He failed, Moore said, to complete
the boot camp program. The family contends that Bowman was set up to
fail.
As a result, even though the pair
once again advocated for his release into some sort of therapeutic
program, the courts sent him to adult prison for at least 29 months.
Back in the courts
In March 2001, Stein filed a
lawsuit against the Cooperative Learning Center for the bus driver’s
failure to report the conspiracy to murder. They lost twice in the
state Supreme Court.
The family sued the Department of
Social Services and settled out of court. Other suits against
agencies also were thrown out.
They sued the public and county
school systems, which jointly ran the Cooperative Learning Center
where Bowman was a student. That suit went all the way to the State
Supreme Court but failed to pass.
“That suit was all about the fact
we believe school bus monitor did tell us she reported it to the
(bus) driver, and they failed to report the conspiracy to commit
armed robbery and murder. The school had policies that did not
require for the reporting of conspiracies,” Hootstein said.

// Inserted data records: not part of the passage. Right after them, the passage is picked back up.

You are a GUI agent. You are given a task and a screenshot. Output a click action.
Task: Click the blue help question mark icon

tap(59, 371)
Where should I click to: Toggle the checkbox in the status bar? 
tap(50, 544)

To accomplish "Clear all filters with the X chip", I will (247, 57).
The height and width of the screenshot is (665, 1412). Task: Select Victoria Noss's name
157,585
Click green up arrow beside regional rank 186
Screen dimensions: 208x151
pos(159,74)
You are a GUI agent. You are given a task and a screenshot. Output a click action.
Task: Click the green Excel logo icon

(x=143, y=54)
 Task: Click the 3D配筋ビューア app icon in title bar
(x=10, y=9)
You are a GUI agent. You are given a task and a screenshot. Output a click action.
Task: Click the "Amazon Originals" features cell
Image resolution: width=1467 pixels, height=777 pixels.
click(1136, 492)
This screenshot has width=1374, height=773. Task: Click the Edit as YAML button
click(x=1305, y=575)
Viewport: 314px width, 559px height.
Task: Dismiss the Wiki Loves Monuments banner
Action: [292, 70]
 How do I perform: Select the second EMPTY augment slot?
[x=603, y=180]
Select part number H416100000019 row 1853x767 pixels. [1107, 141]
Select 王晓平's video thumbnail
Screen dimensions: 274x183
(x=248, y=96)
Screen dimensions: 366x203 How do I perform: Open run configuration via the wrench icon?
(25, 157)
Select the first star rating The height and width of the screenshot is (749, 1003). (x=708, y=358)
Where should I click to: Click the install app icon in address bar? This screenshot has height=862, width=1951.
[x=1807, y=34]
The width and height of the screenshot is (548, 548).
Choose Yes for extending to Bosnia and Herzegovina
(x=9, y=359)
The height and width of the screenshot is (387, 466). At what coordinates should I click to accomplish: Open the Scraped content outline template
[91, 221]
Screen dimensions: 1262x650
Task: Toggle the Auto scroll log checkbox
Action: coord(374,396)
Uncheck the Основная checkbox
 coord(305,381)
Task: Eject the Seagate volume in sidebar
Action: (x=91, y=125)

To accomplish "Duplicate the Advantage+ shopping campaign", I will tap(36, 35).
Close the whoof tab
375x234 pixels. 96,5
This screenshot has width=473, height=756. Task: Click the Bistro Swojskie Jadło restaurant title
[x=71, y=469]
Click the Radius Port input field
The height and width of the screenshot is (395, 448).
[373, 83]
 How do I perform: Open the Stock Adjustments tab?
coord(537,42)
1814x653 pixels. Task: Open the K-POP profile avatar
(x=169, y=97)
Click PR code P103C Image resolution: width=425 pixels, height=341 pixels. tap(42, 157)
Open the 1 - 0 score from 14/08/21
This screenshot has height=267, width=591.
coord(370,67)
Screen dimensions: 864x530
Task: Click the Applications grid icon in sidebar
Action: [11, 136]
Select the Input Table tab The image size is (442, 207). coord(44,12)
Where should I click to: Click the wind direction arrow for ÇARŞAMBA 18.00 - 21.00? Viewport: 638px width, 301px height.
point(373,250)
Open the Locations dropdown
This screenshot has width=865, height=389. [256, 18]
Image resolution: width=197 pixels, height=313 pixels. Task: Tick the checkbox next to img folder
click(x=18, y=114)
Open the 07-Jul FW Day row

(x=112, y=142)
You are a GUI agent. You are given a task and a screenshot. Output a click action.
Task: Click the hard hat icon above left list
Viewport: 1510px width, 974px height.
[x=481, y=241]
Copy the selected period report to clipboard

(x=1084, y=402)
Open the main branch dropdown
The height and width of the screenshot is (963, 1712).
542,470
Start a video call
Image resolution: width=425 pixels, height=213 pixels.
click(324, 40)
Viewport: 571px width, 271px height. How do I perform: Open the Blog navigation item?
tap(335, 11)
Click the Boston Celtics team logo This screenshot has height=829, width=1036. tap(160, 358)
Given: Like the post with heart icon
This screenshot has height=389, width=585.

He found the law an outrage. Had
the school reported the teen’s plans, Stein might never have been
shot.
A former state Supreme Court
justice and an attorney also thought the law was wrong and wrote the
Supreme Court, asking a judge to reconsider the case.
The judge ruled against them.
“In this day of terrorism, it’s
outrageous that public officials don’t have a duty to report
conspiracies to law enforcement,” Hootstein said. “The State Supreme
Court ruled that public officials don’t have a duty to report
conspiracies. That’s the insanity of this.”
Bowman turns 18
As Bowman’s 18th birthday came
around, so did a new sentence — the 2 1/2 years in an adult prison.
“I was upset,” Stein said. “I
talked to a reporter about the sentence I felt he deserved, and
there wasn’t a single option that would guarantee a good outcome.”
No therapeutic group home. No
learning job skills.
“I felt like I was saved somehow,
and I felt like part of my mission was to do something to transform
this terrible crime into something positive — an outcome that would
make the world a better place. The sadness I felt was I wasn’t able
to do that.”
Stein was quick to say she wasn’t
advocating those who hurt others be set free. She simply believed
there had to be better options for people like Bowman who, with the
right training and therapy, might become decent citizens in their
communities.
“Prisons don’t make people less
violent,” she said. “If citizens thought prison was creating
citizens that were more productive and safer people, less violent
than when they went in, they would all be excited when a felon moved
in next to them.”
Leaving the area
Within 16 months of the shooting,
they gave up on the system and moved to their former hometown of
Amherst, Mass. They thought it would be different up North. They
were wrong, and all of their talk about reparative justice, and
human rights and race relations angered many.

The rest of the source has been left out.